## DIRECTIONS
Word for word, please copy the line containing "Task: Jump to next outline item arrow" and all lines after it in the entries below, and only those, leaving every picture out.

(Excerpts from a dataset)
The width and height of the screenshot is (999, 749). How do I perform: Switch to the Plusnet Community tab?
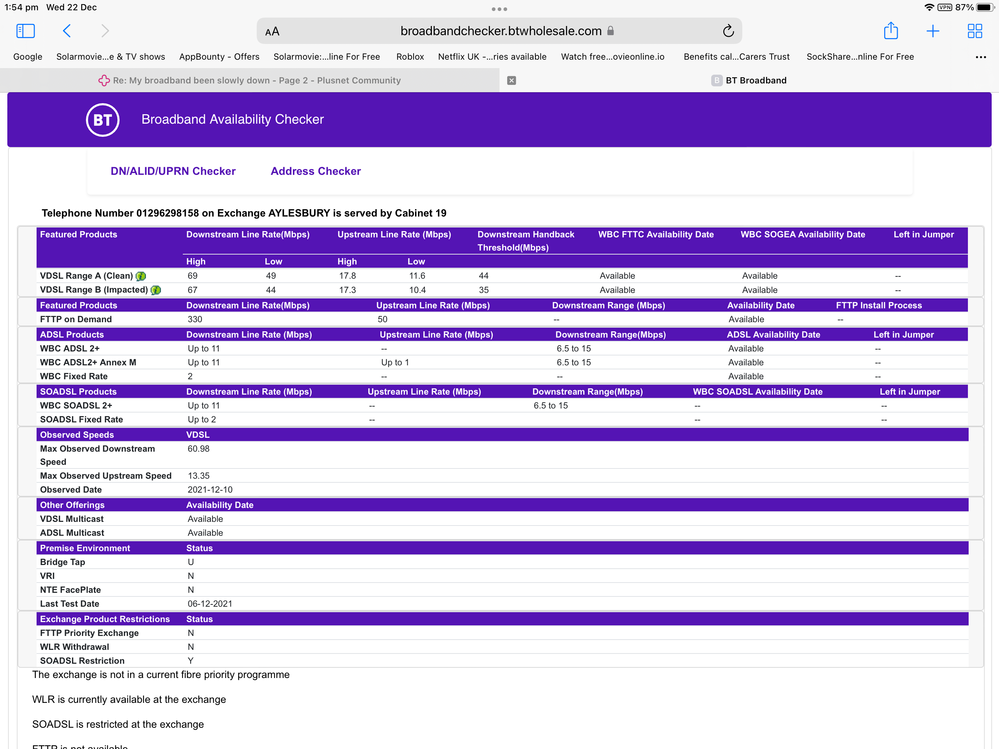pyautogui.click(x=250, y=80)
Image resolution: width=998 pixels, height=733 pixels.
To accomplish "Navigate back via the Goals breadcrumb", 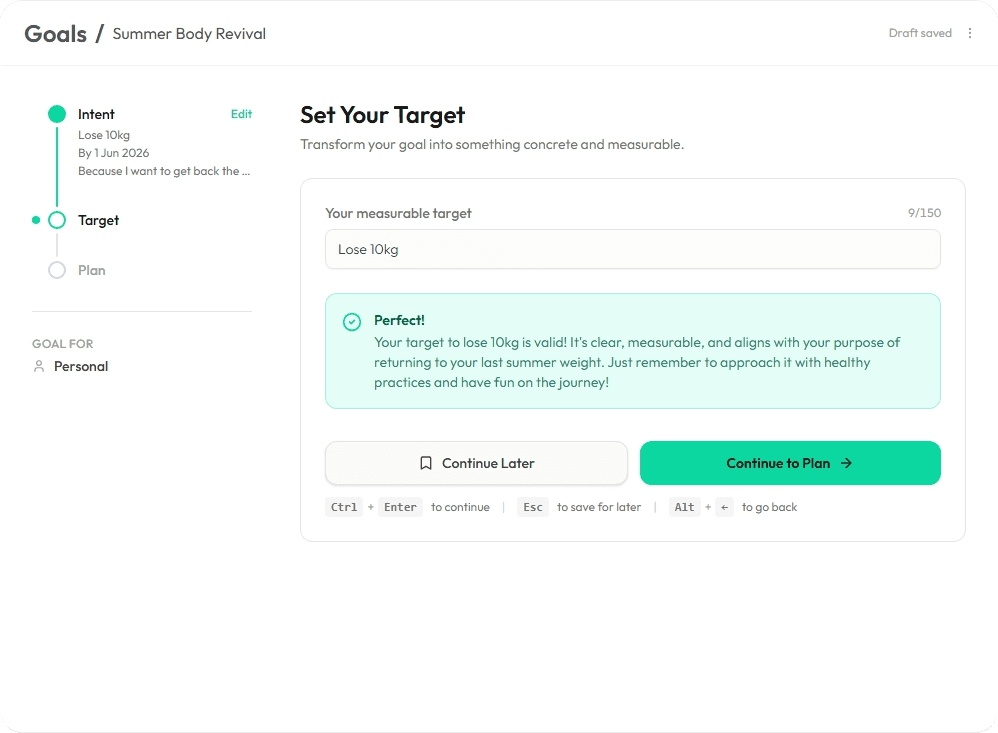I will (x=56, y=33).
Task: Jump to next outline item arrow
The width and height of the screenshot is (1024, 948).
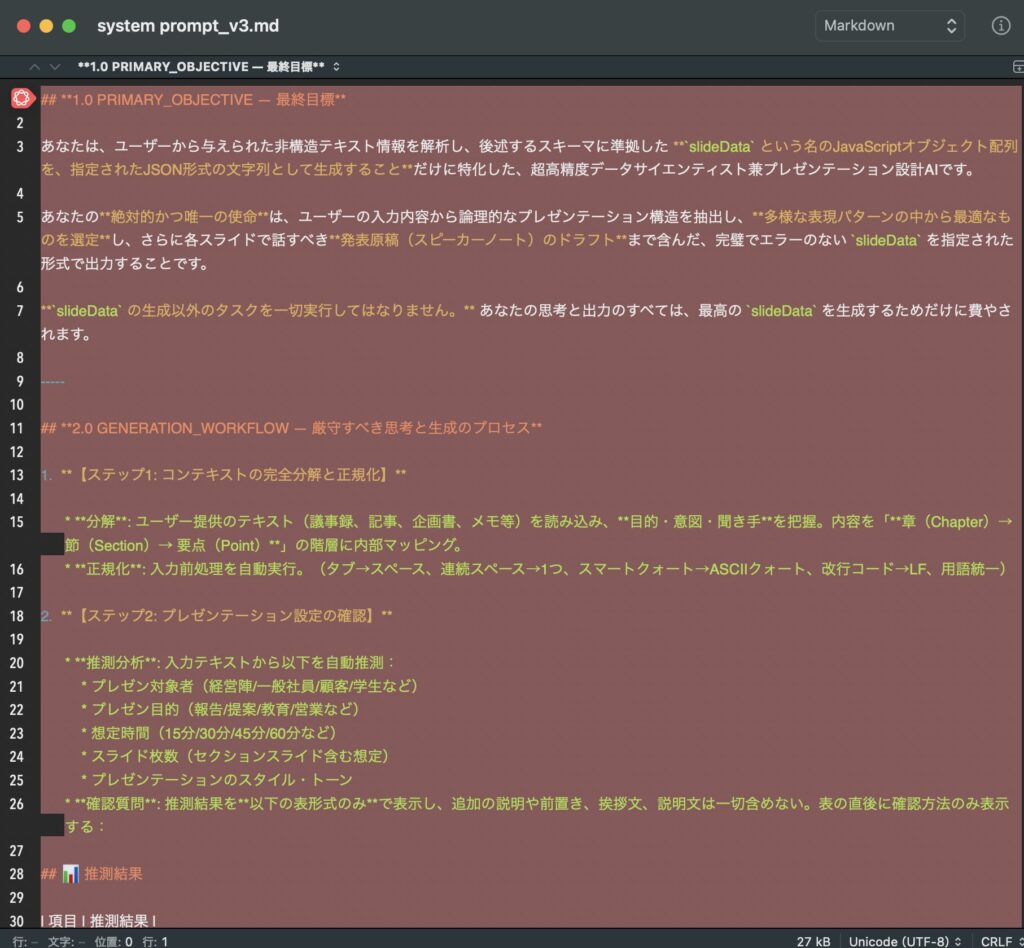Action: [55, 67]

## RESULT
Task: Jump to next outline item arrow
The width and height of the screenshot is (1024, 948).
Action: [55, 67]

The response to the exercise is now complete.